MRIC by 医療ガバナンス学会 発行
1.現行制度は機能不全の認識
政府の規制改革会議は2013年12月20日、保険診療と保険外診療の併用を認める「混合診療」を拡充し、患者が納得して治療を受けられるようにすべきだとする改革案をまとめた(12月24日m3ニュース)。
これは11月28日に開催した厚労省との公開討論会を受けたもので、規制改革の最重要課題として取り組み、2014年6月までに具体策をまとめることになる。
岡議長は「保険が利かない治療を同時に受けると、保険が利くところも含めて自己負担になるのは納得が得られていない」と述べ、混合診療が認められないと医師が最適な治療を選択するのが難しくなるとも指摘、さらに患者が治療に関して自ら判断するために十分な情報を入手する仕組みや医師のモラル低下を防ぐために治療内容を客観的にチェックする仕組みを導入することも打ち出した。

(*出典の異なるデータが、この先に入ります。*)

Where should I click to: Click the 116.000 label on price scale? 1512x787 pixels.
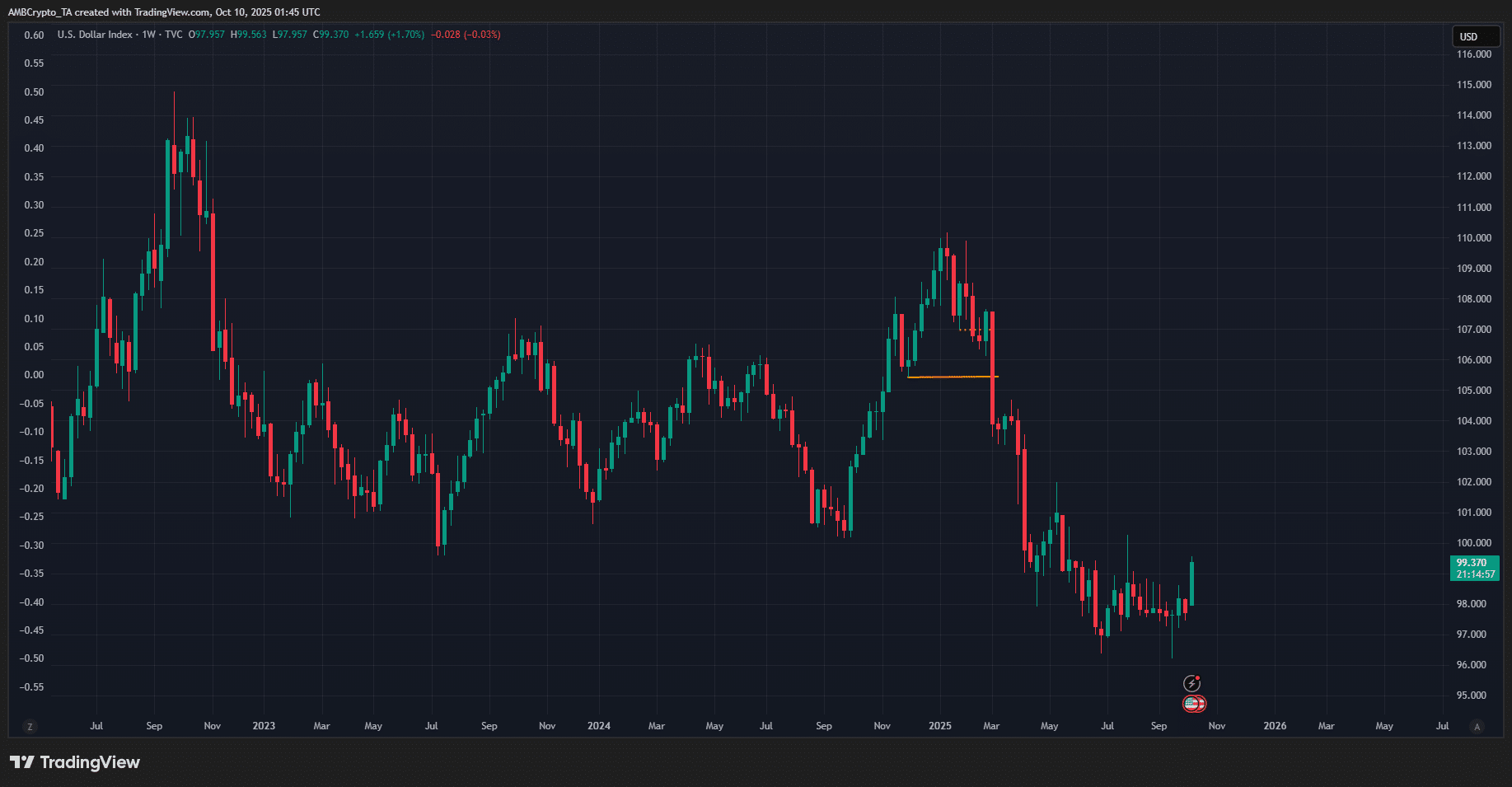coord(1473,54)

公開討論会では、保険外併用療養費制度では対応できない「悪性骨軟部腫瘍に対するカフェイン併用化学療法」が金沢大学の土屋氏から例示され、委員からは混合診療になると保険診療も含めて全額自己負担というペナルティを科す理由が理解できないとする指摘や逆に危険な自由診療が野放しの現状への疑問など現行制度の根本的な見直しを求める声が挙がった。

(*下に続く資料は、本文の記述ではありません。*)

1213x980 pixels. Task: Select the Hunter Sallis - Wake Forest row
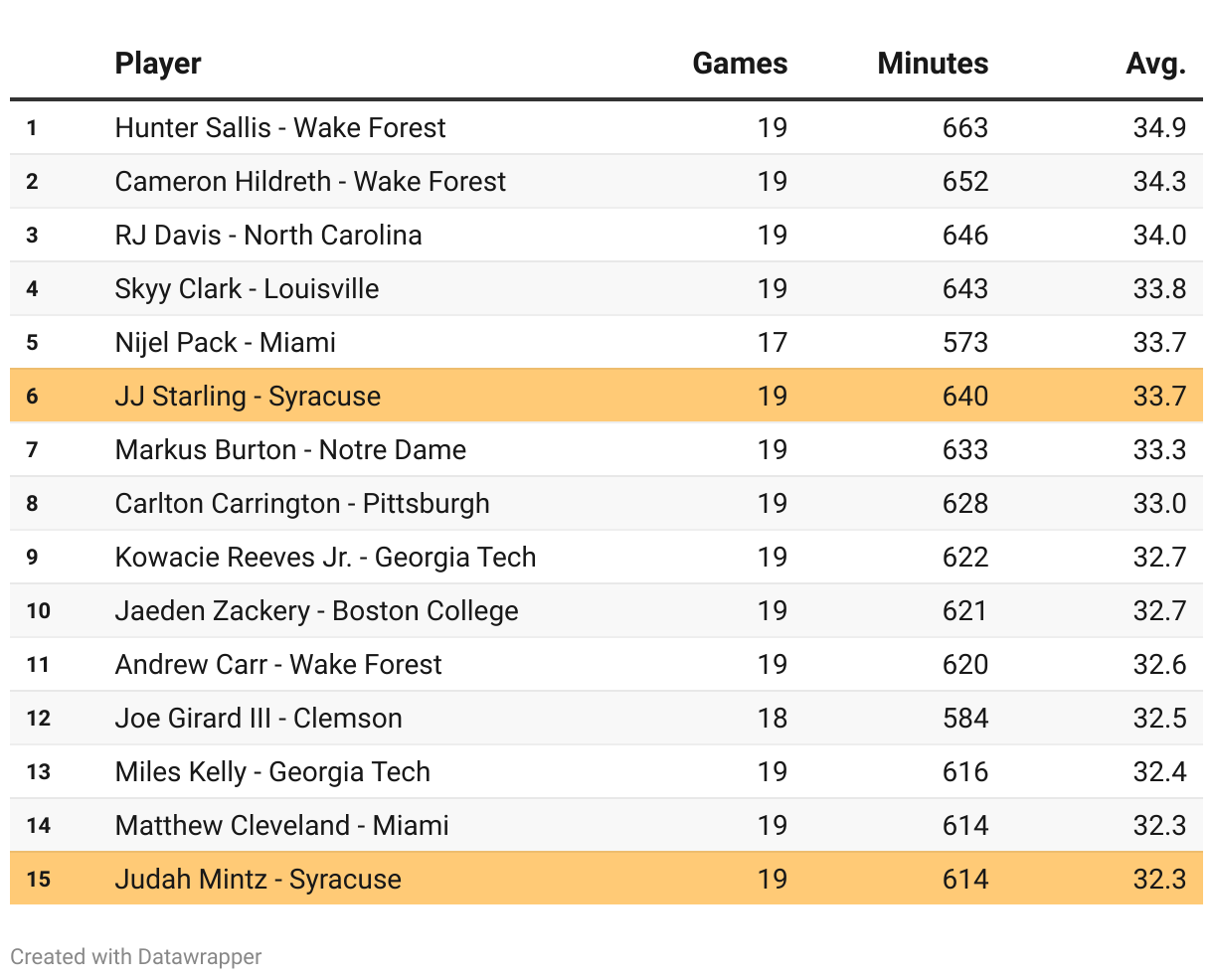tap(280, 127)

保険外併用療養費制度の運用による改定では用をなさず、制度自体の見直しすなわち混合診療解禁も視野に入れた法制度の改定の必要性を指摘するこれら委員の疑問や意見は、良識ある普通の市民の感覚であり、いわば社会規範に近いともいえる。そして、それこそ筆者が裁判で問うたものである。
血液・腫瘍内科の小林一彦医師は、医療ガバナンス学会のメールマガジン「MRIC」で次のように述べている。
「進行期がん治療の現場では、臨床試験が単に薬事承認を目指すためのものではなく、患者にとって日々生きてゆくために不可欠な希望として捉えられている。(中略)未承認薬を使用すべく先進医療制度を利用しようとしても、規制当局の審査は薬事の観点から行われるため、現場のニーズと全く乖離しており使いものにならない。商業最優先としか思えない免疫療法クリニックの横行と、活用できないよう設計された先進医療制度とは同じ問題の裏表であり、 (中略)新規医療技術のエビデンスを確立することと、死に直面したがん患者のニーズを満たすこと、背反する二者の止揚こそが必要であり、これを実現し得るのは臨床現場にいる患者と医療者のみである。現場に則した制度設計が求められる」(MRIC Vol.232「DERMA試験の失敗で知るがん治療ワクチン療法夜明け前」2013年9月29日)
現行の保険外併用療養費制度や先進医療制度が機能不全であるという認識は、以前から主に臨床現場から示されていたが、小林医師の指摘するように先進医療制度でさえ使い物にならないなら、それよりハードルの高い保険外併用療養費制度はなおさらと言うべきであろう。
保険外併用療養費制度や先進医療制度は、厚労省により保険診療では治らない難病患者を救う切り札として喧伝され、医師会も識者も最高裁も「現行制度を充実させれば難治患者に先進医療を届けられる」といっているが、これらの制度は少数の専門家や官僚による事前・個別の審査という狭い門をくぐらねばならず、小林医師のような現場の医師や患者の求める先進医療、高度医療のボリュームとスピードには全く応えられていない。
現行制度は限定的にしか恩恵を受けられない、いわば特区のようなもので、多種多様な難治の患者にとっては何の助けにもなっていない。